> Problem statement: The required output is the exact text of the lines from the line containing "The image size" through the final line below, inclusive, without pictures.

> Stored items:
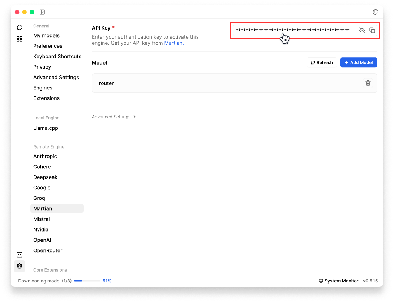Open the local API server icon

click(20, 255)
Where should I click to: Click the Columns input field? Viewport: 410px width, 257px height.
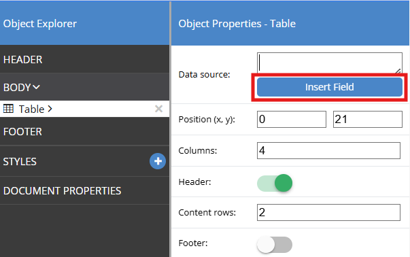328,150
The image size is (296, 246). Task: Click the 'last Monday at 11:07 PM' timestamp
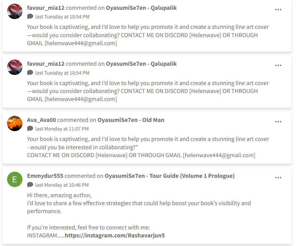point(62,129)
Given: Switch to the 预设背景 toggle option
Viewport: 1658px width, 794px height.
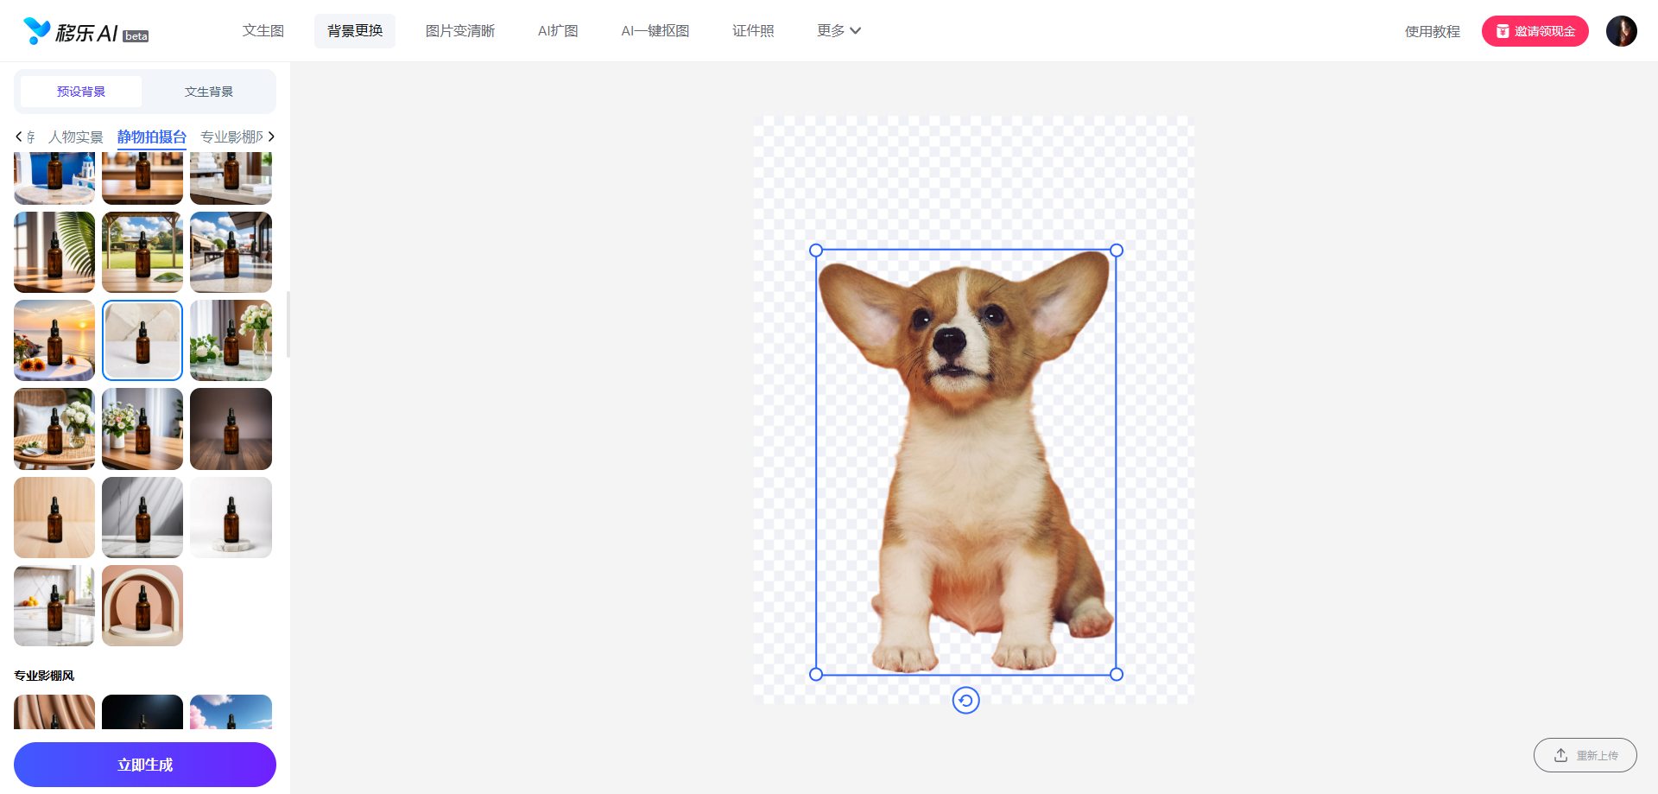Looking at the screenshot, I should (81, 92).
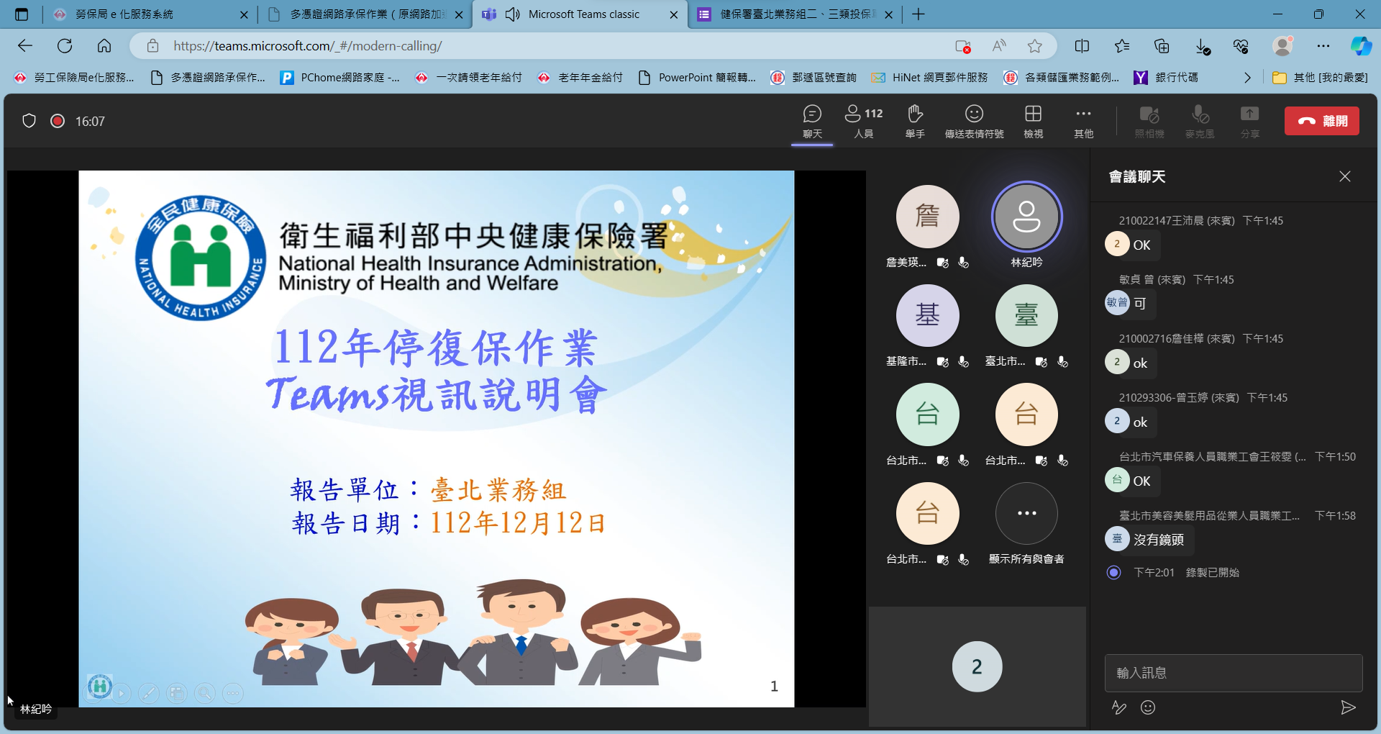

> Task solution:
The image size is (296, 246). Task: Click the 'last Monday at 11:07 PM' timestamp
point(62,129)
Given: Switch to the 预设背景 toggle option
Viewport: 1658px width, 794px height.
Looking at the screenshot, I should (81, 92).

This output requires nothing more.